Facebook, Instagram, and TikTok all reward video content, but they reward short-form vertical video most. If you're going to post to social platforms, cut a dedicated 15- to 30-second version specifically for those channels. Don't just upload the YouTube version and hope.

Building Your Video Playbook: The Workflow

Here's what a repeatable process looks like:

  1. Assign ownership. Pick one person (or a rotating roster) responsible for filming test-drive videos. This isn't the service director's job. It's not the marketing manager's side project. It's someone's actual responsibility.
  2. Set a schedule. Film one overview video per vehicle type per month, minimum. If you've got five popular models on the lot, that's five videos monthly. It's manageable.
  3. Keep a shot list. Every video should include the same basic angles: exterior walk-around, interior (from multiple angles), trunk/cargo, infotainment demo, one driving sequence. Consistency makes editing faster.
  4. Use a simple template for editing. You don't need fancy transitions. Consistent music, consistent fonts for text overlays, consistent color grading. It takes two hours to edit a three-minute video if you've got a template.
  5. Distribute strategically. Upload to your Google Business Profile first. Then to your website. Then repurpose for email and social. Tools like Dealer1 Solutions can help you track which video content is actually getting engagement, so you know what's working and what's not.

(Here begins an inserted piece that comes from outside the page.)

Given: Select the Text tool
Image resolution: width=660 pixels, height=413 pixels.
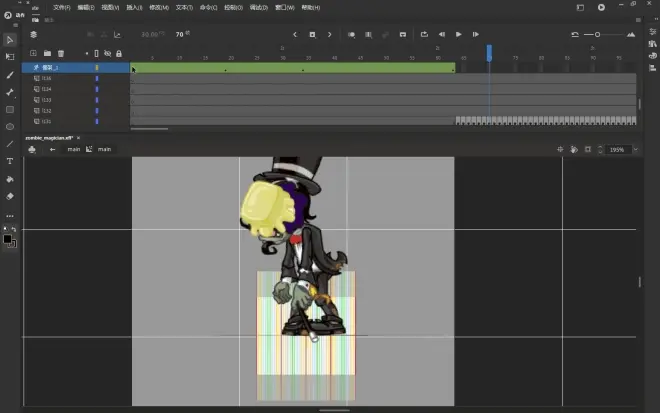Looking at the screenshot, I should tap(10, 161).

That workflow isn't complicated. It just requires consistency.

The Numbers That Matter

You should be tracking a few specific metrics for your video library:

  • View completion rate (what percentage of viewers stick around to the end)
  • Click-through rate to your inventory or scheduling pages
  • Reviews and engagement on videos posted to Google Business Profile
  • Traffic to specific vehicle listing pages from video links

If a video has a 25% completion rate, it's not hooking people. If it has an 80% completion rate, you're doing something right. Learn from the winners and kill the losers.

A typical high-performing dealership video on Google Business Profile gets 200 to 500 views per month and drives 5 to 15 showroom visits. That's not viral. That's not flashy. That's profit.

Your Next Move

Stop waiting for the perfect video strategy. Pick one vehicle type you sell regularly. Film a 90-second overview this week. Post it to your Google Business Profile. See what happens.

Then do it again next week with a different model. Build the habit. Build the library.

Your competitors aren't doing this yet. The window is open.